November 1, 20252 minutes

In Bellevue, I have heard many theories regarding the impact of McCleary and how one or two state level decisions should be our primary concern.

Way back in January 2007, while Bellevue High School was dominating in football (thank you, Coach Goncharoff), two families sued the state “for not meeting its constitutional obligation to amply fund a uniform system of education.” It would take until 2018-2019 and many legal actions before McCleary was fully implemented. In my time as a parent in BSD, I have heard about McCleary at about 50% of our school leadership meetings. Whether you are for McCleary or against it, I am not sure that it had the massive impact that we believe it did. Please take a look at the figure below. It contains shifted 8th grade math performance curves for the Nation, as well as 3 state curves (one of which is WA).


As an example: above are the 2000-aligned 8th grade math performance curves for three local states as well as the national average. Do you know which one is WA state? Where is McCleary’s impact?


Here is the link to the original WA and national curves: link

The other states represented above are Oregon and Idaho. If the WA curve is primarily driven by the McCleary decision or anything that was WA specific, would you expect the curves to look so similar?
Kindergarten Cop + McCleary

A national change happened around the same time as WA’s initial roll out of McCleary. In the mid-2010’s, we also moved away from strong Federal controls around school district performance. Adequate Yearly Progress likely evokes stress from school leaders, whose schools were evaluated for their performance next to our kids. It seems logical that we schools stopped improving at teaching our kids when that was no longer a defined goal.

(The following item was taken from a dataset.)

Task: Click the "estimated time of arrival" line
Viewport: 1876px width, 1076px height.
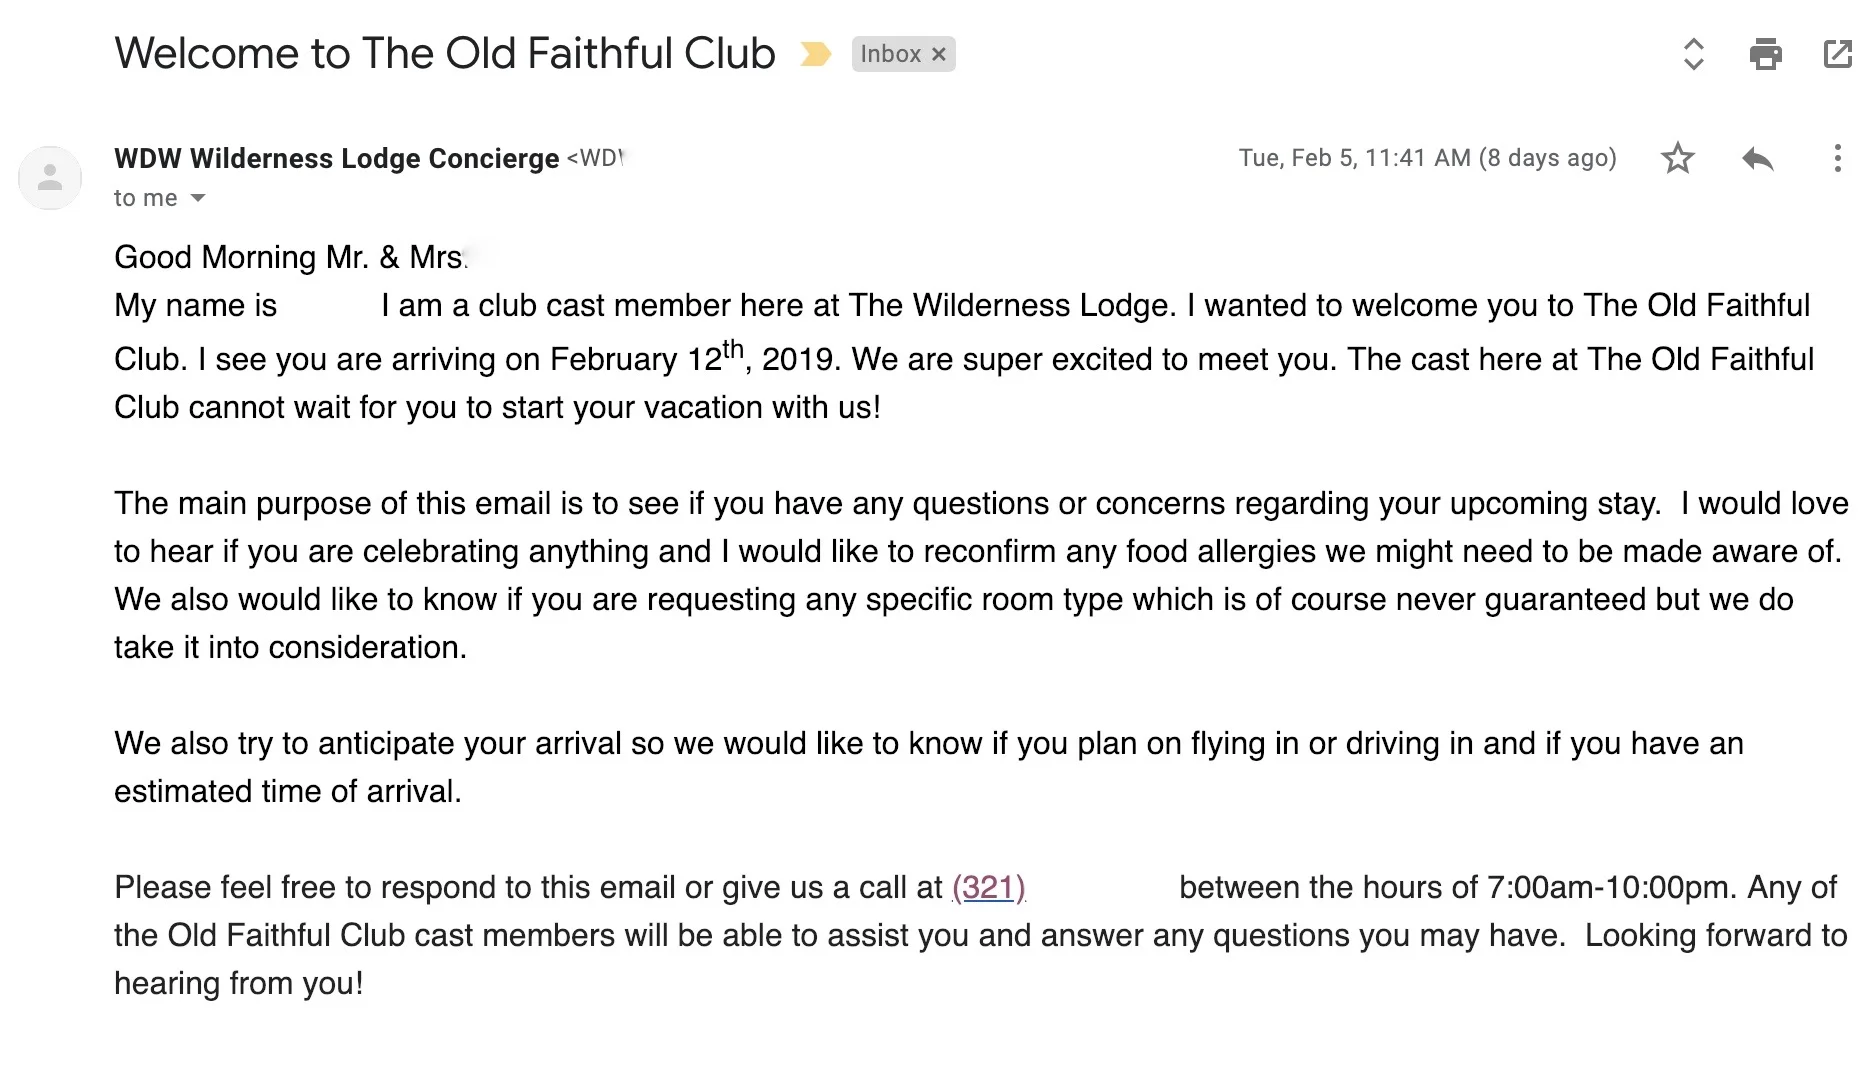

In most spaces (think: industry and higher education), organizations get more investment when they drive better ROI. Currently, we stopped holding student outcomes as an important indicator of the ROI of our school systems. WA state’s Prototypical funding model does not contain a funding component that ties to student performance. When school success is recoupled to student success, schools will have the opportunity to succeed and fail with their students.